▸ Stated goal: Reproduce the rows below word for word, from the line with "You are a computer-use agent. 405x405 pixels." to the line with "coord(39,22)", including both of those lines. Leave the pictures out.

▸ Data supplied:
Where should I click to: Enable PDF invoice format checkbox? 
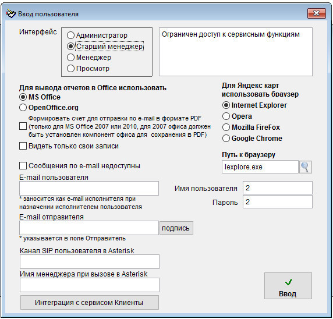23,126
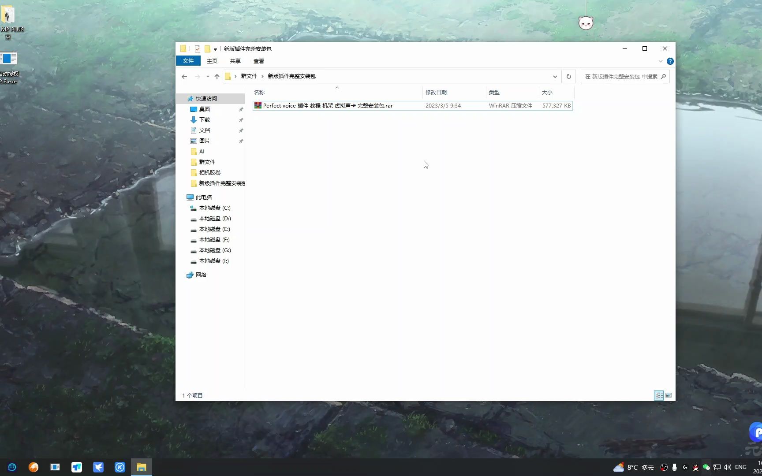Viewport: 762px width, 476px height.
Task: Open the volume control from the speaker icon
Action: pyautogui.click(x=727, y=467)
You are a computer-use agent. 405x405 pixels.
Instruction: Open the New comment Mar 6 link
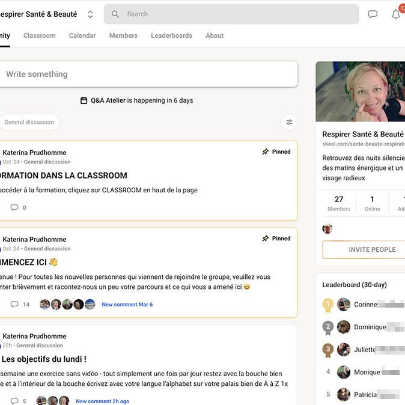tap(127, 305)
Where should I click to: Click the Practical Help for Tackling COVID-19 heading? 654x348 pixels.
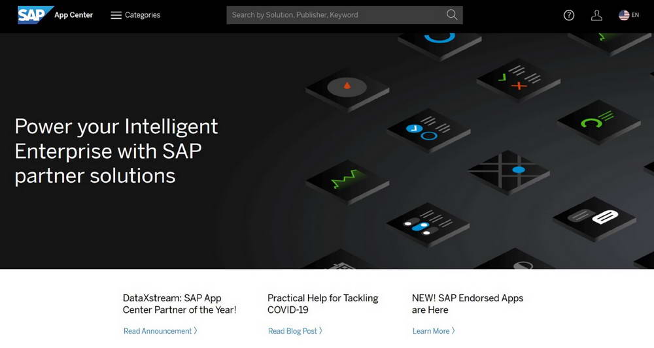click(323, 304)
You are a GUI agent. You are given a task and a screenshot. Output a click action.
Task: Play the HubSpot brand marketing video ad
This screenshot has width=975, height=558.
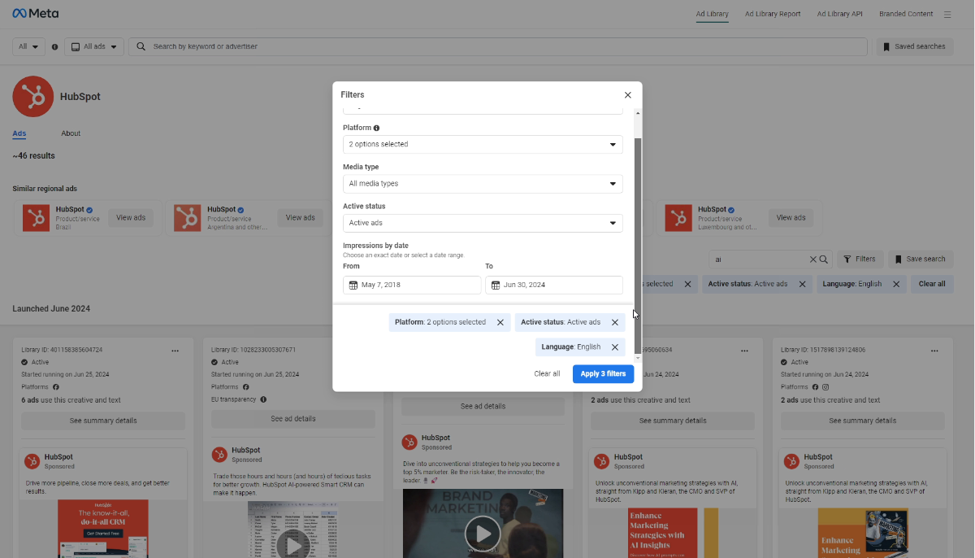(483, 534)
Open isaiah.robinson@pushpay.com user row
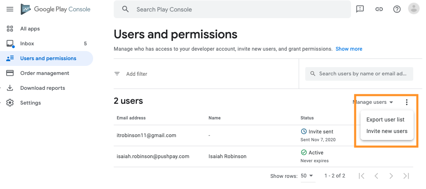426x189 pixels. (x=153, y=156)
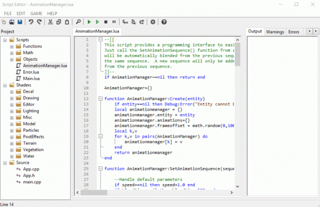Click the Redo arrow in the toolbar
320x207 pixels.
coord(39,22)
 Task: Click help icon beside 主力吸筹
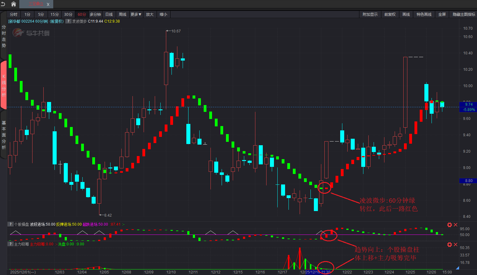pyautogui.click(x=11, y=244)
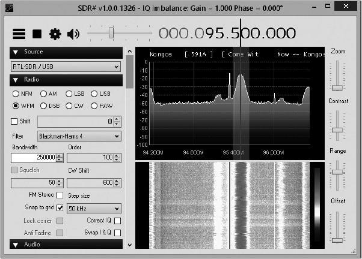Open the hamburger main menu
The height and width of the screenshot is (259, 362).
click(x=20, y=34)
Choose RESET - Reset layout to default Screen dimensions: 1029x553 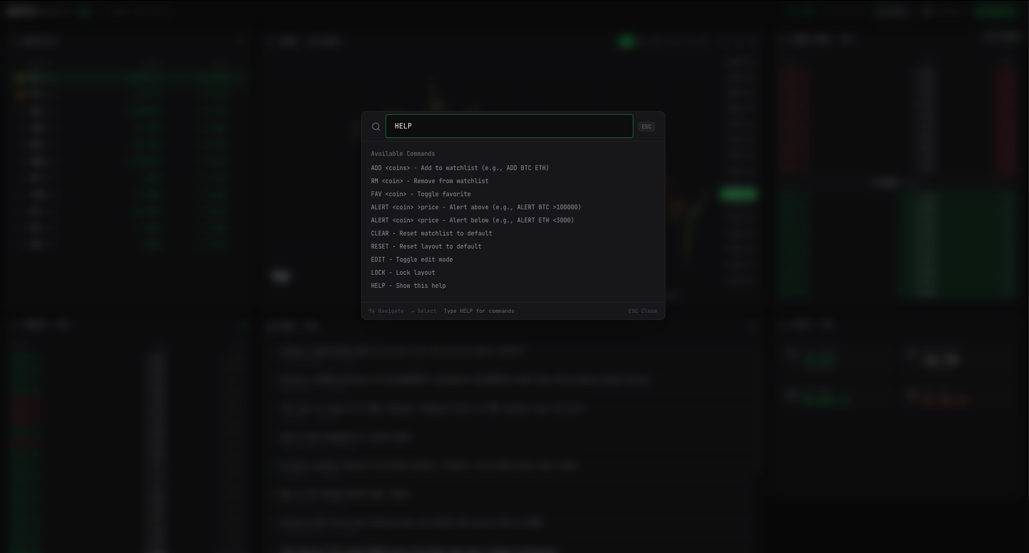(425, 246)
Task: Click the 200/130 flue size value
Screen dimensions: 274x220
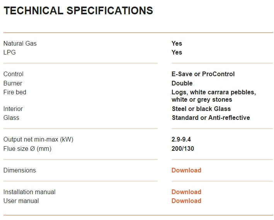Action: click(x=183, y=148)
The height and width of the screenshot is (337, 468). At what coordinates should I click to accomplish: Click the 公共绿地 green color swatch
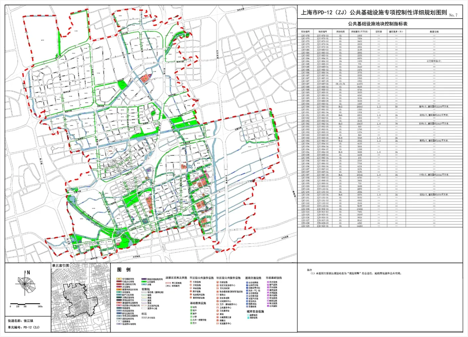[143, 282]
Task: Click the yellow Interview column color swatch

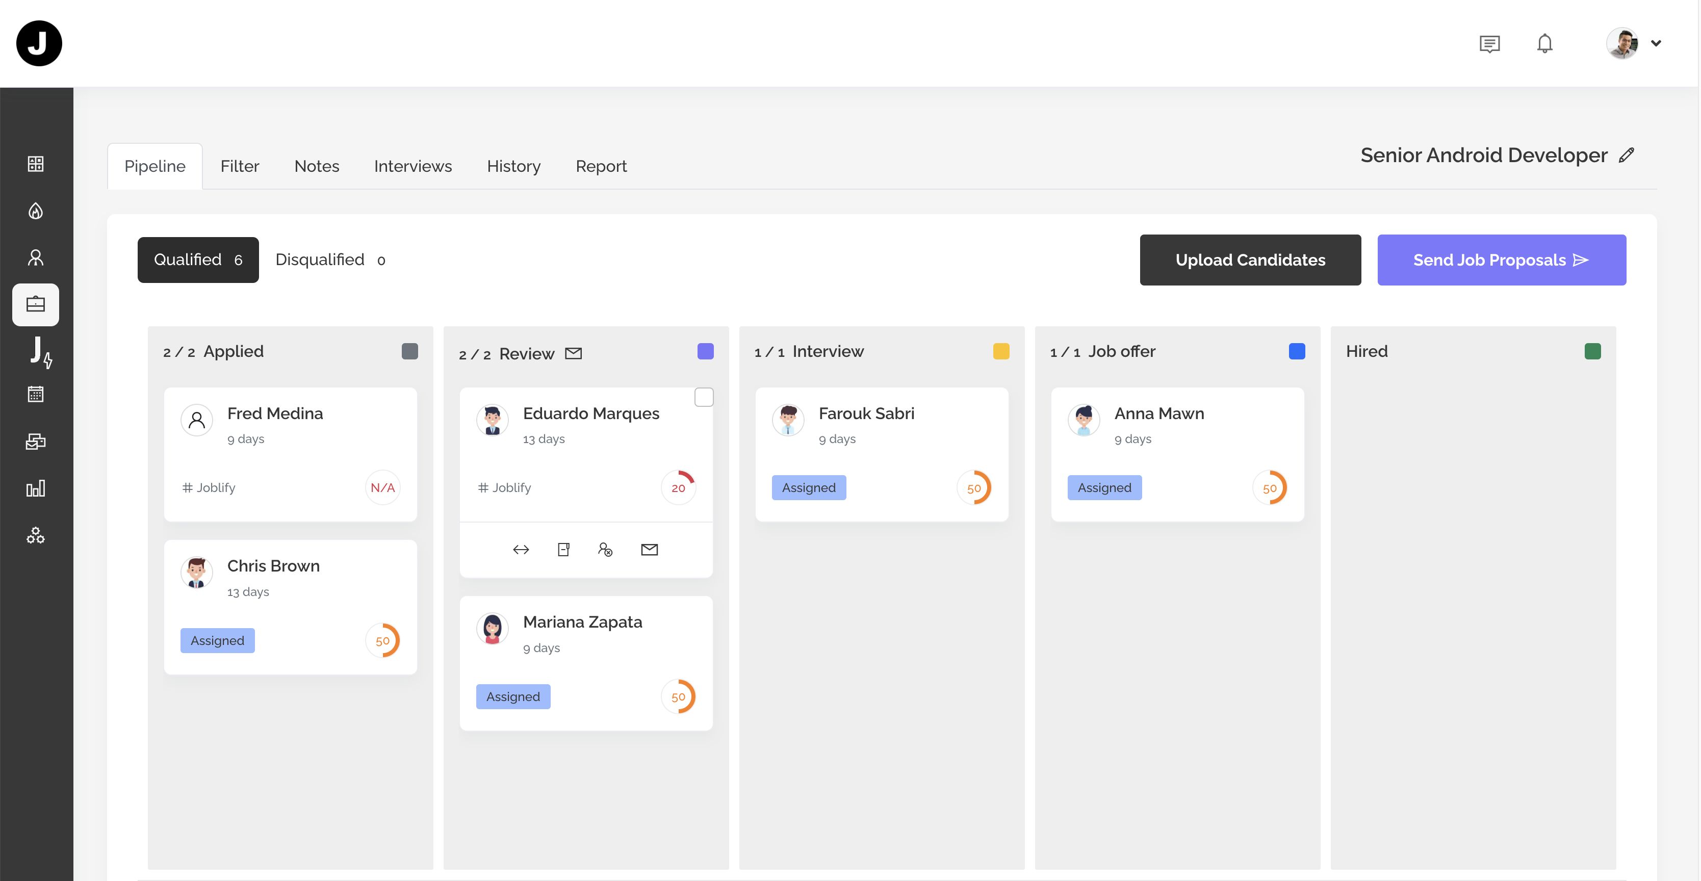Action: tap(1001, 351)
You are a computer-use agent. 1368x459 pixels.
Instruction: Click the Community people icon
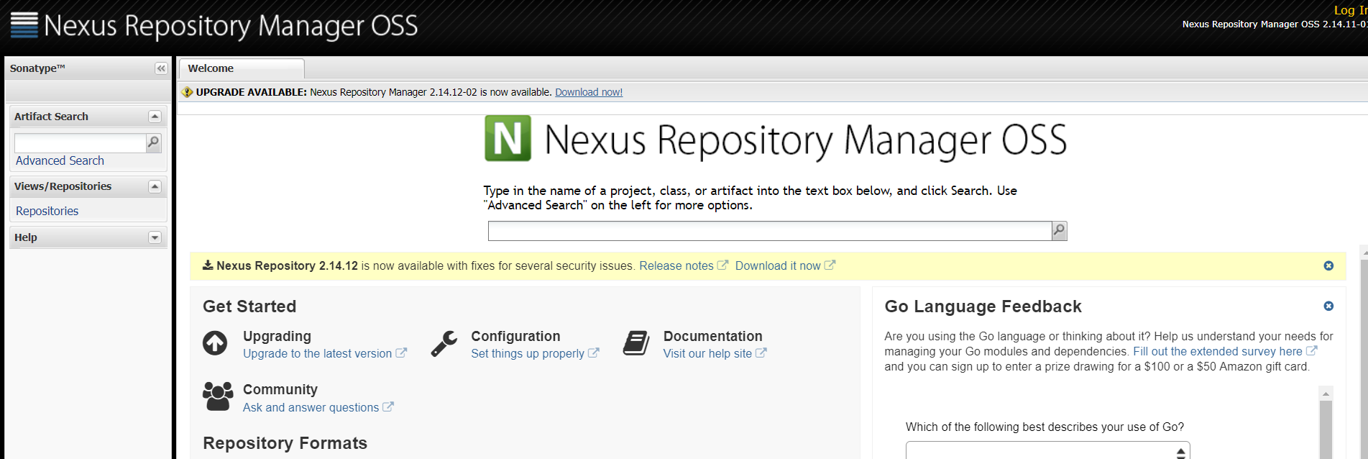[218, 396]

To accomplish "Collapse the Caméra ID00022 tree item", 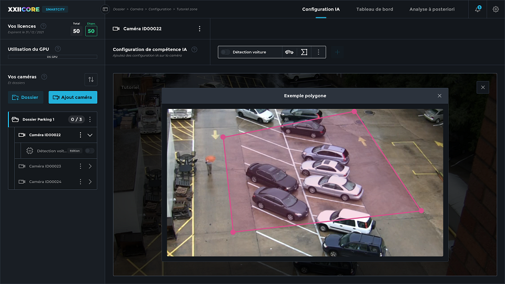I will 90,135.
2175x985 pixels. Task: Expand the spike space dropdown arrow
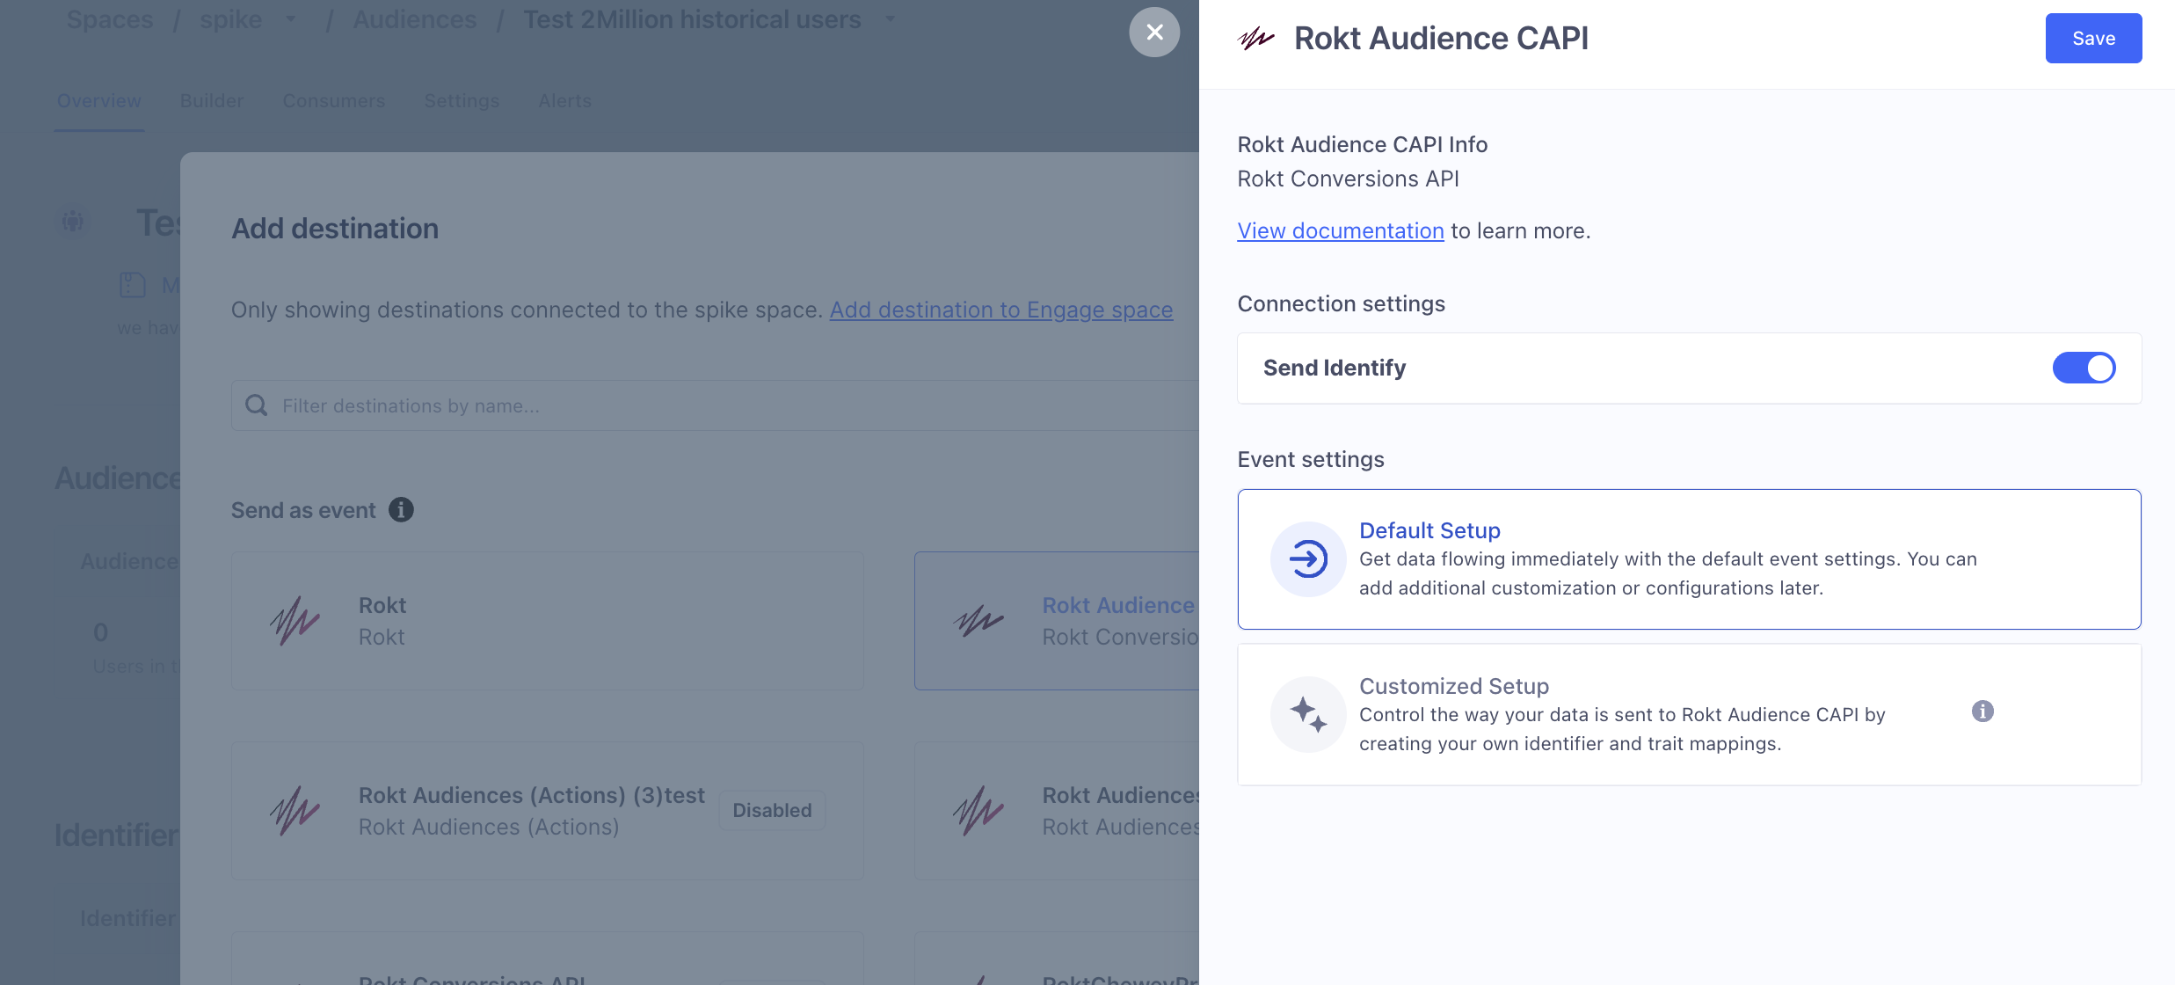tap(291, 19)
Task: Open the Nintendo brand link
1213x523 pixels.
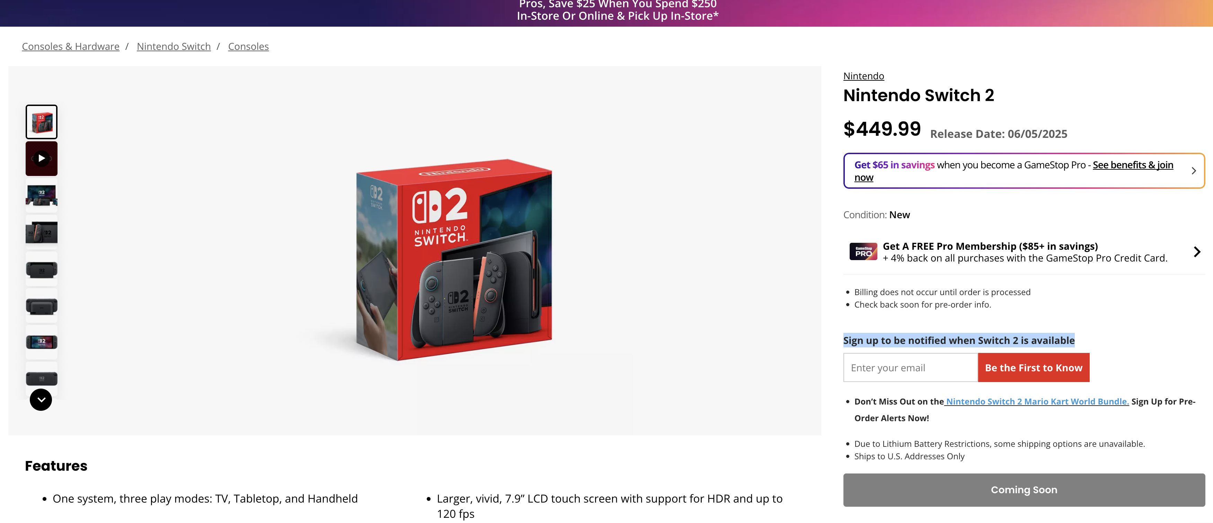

▸ Reply:
You are a computer-use agent. 405x405 pixels.
Instruction: Open the New comment Mar 6 link
tap(127, 305)
Where should I click to: Click the Practical Help for Tackling COVID-19 heading? 654x348 pixels.
click(323, 304)
You are a GUI agent. You are given a task and a screenshot. Output a click action.
Task: Play the HubSpot brand marketing video ad
This screenshot has width=975, height=558.
(483, 534)
Open isaiah.robinson@pushpay.com user row
426x189 pixels. (x=153, y=156)
Click the Redo arrow in the toolbar
320x207 pixels.
coord(39,22)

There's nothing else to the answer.